Scientists create necrobotics to turn dead spiders into undead robot zombies

If you think spiders are scary when they’re alive, wait until you see what they can do when they’re dead. A team of engineers from Rice University in Texas has succeeded in reanimating dead spiders into mechanical claws.

It’s true. Proving that we have strayed from the light of God for good, the team published a study of their Frankensteinian experience in Advanced sciences on July 26, during which they were able to control the legs of a dead spider with puffs of air. The authors described the creation as “necrobotic” and believe it could be used for a variety of purposes, including catching insects and even assembling microelectronics.

“Previous research has focused on bioinspired systems, where researchers look to nature for inspiration and mimic the physical traits of living organisms in engineered systems,” said Faye Yap, mechanical engineer at Rice. and lead author of the article, to the Daily Beast in an email. She later added, “Necrobotics, on the other hand, uses biotic materials, which are non-living materials derived from once-living organisms, such as the necrobotic claw from a spider in our work.”

The team was inspired to create their mind-blowing creation after one day coming across a dead spider moving objects around in their lab. After noticing how it coiled when it died, they discovered that the spider’s legs didn’t have muscles like humans, but instead depended on hydraulic pressure to move their limbs.

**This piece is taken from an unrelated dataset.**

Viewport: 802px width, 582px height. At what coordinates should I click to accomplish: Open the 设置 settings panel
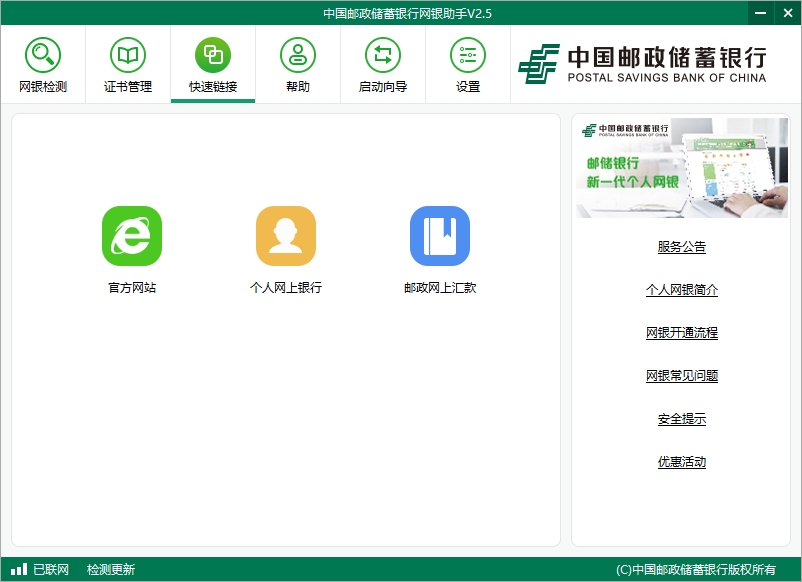coord(467,62)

“We understand that a lot of people are put off by the sight of a spider, but from an engineering perspective, the spider’s movement mechanism is very interesting,” Yap said. “It is certainly worth taking a closer look at these creatures and learning more about them.”

The team decided to see if they could actually control legs. The mechanism was quite simple: Yap inserted a syringe into the internal hydraulic chamber of a dead wolf spider and added superglue to hold it in place. Then she added a small amount of air and the spider’s legs opened instantly. So ! You have the most cursed input tool in the world.

Rice University engineers used a small amount of air pressure to turn dead spiders into necrobotic claws.

Preston Innovation Lab/Rice University

While crawling, Necrobotic Catchers were very good at picking up items. The wolf spiders used in the experiment are able to lift over 130% of their own body weight, which means the zombified claws were able to grab objects much heavier than themselves.

The team also found that their new tool was also surprisingly durable. One spider was even able to withstand 1,000 open-close cycles before showing signs of wear. But Faye said they “eventually plan to incorporate thin polymer coating materials to extend the life of the necrobotic forceps.”

Daniel Preston, assistant professor of mechanical engineering at Rice and co-author of the paper, told The Daily Beast that while the experiment raised some eyebrows, the general public “was supportive”.

A clamp is used to lift a jumper and break a circuit on an electronic board, turning off an LED.

Brandon Martin/Rice University

“[The] the typical reaction is a brief period of surprise, then an ‘a-ha’ moment where the underlying mechanism and technical contributions of our work become apparent,” Preston said. “We hope this research will spark new ideas about how we can source and use biotic materials in a respectful and sustainable way for robotic applications.”

Preston added that the team eventually hopes to test the concept on smaller spiders, which can carry an even heavier load relative to their body weight and mass. Spider claws could also be used to catch other scary critters.

“Because the necrobotic claw has inherent compliance and camouflage capabilities, we are considering deploying it in scientific fieldwork,” Faye said. “For example, to capture and collect small insects and other living specimens without damaging them.”

Listen, this is undoubtedly chilling and pulled straight from the depths of our nightmares. But necrobots have many useful applications. If you step back from the horror factor, it’s pretty cool in a luscious sci-fi way. Let’s just hope they stick to the spiders, though…and not anything bigger.